[Excerpted text]

India: First rice harvest at new farmland a success; education facilities undergoing expansion

Photo: In addition to supplying nutritious ingredients for our children’s meals, our farm also provides employment opportunities for local impoverished villagers.

We are happy to report that we harvested 4.6 tons of rice this month at our new rice farm. We will use the rice for the children’s meals, realizing a savings of about $2,800 we would have spent to buy the same amount in the market. It may not seem like much, but in India, that’s 4.5 years’ worth of average annual income. Though our rice farm covers 5 acres of land, we were only able to cultivate 3 acres of rice due to adverse weather conditions this season. However, it was still a successful harvest, and we are preparing our land for the next rice planting season in June.

We are also planning to drill a new well at our farmland to improve irrigation, to help keep the land cultivated for growing vegetables before the rice planting season. In addition, we purchased some excellent soil to aid the growing of our on-campus gardening projects which are yielding produce such as eggplant, tomatoes, green chilies, curry leaves, and beans. We hope to draw more profits from the gardens, and we are thankful that the harvests of organic vegetables from both the ground level gardens and the rooftop gardens can also be used in the children’s meals.

[/Excerpted text]
[Dataset extract]

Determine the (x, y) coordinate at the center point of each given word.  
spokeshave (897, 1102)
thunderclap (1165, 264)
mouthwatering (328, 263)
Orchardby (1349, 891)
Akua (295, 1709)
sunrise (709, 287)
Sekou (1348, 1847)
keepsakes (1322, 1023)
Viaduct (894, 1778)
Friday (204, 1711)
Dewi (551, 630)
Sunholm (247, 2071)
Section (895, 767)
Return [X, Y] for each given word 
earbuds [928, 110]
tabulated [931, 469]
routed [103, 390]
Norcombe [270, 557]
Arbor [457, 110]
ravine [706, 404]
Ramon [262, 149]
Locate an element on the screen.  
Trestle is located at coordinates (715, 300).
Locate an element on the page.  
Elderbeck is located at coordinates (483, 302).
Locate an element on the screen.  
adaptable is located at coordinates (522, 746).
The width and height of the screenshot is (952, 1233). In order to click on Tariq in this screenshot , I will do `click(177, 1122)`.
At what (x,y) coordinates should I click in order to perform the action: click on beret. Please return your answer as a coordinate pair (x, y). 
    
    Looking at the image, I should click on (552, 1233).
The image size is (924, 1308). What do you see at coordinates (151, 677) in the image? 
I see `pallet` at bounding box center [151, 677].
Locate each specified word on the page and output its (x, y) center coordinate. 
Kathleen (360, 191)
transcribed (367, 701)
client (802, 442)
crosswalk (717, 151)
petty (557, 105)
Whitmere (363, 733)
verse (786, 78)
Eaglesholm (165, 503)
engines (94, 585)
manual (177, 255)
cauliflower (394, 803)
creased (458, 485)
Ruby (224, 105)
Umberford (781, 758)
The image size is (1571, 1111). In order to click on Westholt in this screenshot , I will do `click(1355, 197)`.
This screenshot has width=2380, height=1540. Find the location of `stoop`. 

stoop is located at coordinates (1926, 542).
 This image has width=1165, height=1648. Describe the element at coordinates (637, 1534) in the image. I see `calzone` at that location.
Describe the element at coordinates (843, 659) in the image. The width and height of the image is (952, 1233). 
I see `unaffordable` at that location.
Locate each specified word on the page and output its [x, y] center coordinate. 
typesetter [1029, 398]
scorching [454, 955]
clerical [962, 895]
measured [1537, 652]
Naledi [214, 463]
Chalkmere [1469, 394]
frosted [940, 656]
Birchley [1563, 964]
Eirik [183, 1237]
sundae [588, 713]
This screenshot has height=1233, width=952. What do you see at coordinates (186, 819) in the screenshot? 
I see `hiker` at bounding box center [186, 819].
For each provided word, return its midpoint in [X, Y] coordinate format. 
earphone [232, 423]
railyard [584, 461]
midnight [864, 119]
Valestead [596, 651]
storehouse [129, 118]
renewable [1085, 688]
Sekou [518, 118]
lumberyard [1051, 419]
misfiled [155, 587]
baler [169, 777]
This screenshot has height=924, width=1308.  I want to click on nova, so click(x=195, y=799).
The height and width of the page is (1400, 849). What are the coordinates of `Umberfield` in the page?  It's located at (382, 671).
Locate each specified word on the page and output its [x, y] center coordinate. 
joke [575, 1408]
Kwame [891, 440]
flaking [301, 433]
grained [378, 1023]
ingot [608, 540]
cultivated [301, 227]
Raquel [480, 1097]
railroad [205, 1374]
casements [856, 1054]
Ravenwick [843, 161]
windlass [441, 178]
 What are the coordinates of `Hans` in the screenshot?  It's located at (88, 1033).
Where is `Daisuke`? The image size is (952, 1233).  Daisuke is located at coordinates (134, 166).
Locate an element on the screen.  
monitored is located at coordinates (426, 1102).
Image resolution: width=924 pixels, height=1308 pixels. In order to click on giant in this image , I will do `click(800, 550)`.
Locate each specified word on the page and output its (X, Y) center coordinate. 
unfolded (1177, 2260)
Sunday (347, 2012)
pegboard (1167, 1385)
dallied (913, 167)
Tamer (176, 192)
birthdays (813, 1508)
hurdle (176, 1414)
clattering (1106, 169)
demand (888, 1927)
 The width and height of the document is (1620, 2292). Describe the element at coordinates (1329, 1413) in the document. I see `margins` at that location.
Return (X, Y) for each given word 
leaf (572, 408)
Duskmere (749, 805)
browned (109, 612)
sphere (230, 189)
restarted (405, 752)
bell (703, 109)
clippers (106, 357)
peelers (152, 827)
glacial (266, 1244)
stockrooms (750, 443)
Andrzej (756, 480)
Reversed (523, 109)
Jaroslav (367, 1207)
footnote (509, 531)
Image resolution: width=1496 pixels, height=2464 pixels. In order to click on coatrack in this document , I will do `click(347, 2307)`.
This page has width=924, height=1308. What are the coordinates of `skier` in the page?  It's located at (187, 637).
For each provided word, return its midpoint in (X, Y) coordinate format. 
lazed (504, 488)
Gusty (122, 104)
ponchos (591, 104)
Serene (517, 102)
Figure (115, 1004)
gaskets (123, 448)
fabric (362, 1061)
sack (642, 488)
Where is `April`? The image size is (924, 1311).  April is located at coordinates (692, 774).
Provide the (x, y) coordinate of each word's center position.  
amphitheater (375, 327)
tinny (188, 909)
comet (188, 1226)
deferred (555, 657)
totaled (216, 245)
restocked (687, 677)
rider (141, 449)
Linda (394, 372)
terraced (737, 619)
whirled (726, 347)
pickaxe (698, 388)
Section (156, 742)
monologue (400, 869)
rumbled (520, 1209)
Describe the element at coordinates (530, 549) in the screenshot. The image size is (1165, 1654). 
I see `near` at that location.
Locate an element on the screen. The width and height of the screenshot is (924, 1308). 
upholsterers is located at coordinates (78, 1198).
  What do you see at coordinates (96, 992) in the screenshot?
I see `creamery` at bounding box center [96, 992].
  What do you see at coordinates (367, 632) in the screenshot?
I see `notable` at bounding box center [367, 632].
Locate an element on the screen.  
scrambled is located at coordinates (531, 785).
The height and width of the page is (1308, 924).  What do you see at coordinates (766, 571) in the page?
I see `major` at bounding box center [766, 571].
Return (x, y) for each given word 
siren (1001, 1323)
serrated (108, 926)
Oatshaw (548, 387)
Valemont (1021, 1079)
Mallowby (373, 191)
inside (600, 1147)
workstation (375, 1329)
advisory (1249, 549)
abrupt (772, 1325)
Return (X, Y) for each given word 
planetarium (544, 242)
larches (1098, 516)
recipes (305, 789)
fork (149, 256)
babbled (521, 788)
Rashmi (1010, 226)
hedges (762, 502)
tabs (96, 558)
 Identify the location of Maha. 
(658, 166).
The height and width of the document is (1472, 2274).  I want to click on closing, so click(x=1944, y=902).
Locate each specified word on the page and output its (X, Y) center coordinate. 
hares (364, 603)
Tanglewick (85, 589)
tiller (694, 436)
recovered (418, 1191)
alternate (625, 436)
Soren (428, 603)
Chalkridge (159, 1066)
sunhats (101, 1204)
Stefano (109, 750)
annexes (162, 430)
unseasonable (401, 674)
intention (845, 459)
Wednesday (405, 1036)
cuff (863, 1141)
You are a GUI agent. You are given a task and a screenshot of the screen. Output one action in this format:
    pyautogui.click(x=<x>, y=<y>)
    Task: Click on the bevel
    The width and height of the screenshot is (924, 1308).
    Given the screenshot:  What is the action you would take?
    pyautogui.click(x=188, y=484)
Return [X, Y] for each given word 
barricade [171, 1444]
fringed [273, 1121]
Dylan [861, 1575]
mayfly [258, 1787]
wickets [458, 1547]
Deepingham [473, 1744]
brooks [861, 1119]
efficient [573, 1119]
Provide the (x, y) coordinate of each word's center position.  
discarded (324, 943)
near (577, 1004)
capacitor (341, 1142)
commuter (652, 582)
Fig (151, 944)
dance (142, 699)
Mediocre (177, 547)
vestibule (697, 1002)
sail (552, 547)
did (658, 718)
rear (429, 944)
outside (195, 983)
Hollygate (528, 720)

[/Dataset extract]

** Task goal **
Extend the update on the first rice harvest and farm projects in India, picking up right after its last sentence.

** Your response **
In other good news, we are adding a second level to our Children’s Hope Center in Hyderabad, India — construction should be completed in March or April. Previously we were using the existing ground floor and its two small rooms for a study hall and a computer lab. It’s been a bit crowded for the 40 children enrolled this year as we’ve been trying to use the same study hall for preparing and serving meals. The additional second level will become the study room which will give the children a more comfortable and peaceful environment to do their studies and excel in their education.

01_2016IndiaPicFramePhoto inset: (Top-left): Construction has begun on the second level of our Children’s Hope Center in Hyderabad. (Top-right): Rice harvested from our farmland is used to feed the children at our Boys and Girls Homes. (Bottom-left): Girls who benefit from our Children’s Hope Center program in Hyderabad are thankful to have the opportunity for an education. (Bottom-right): These girls from our orphan home are excited about what’s growing in our ground level garden.

Through the work of The Children’s Hope Center, we are rescuing children from child labor which is one of the leading precursors to child trafficking in India. The model of the center is that of education assistance — a scholarship program and an after-school care program. We provide the children with everything they need to enroll in a local school: uniforms, shoes, backpacks, and school supplies. Then we pick them up from school, and our teacher and her assistant help them with their homework in a classroom setting at the Hope Center where they also have access to computer education. They leave each evening after eating a fresh-cooked meal. It’s in this environment that our Children’s Hope Center is bringing just that — hope, to the children of this slum colony located on the edge of the city’s largest landfill.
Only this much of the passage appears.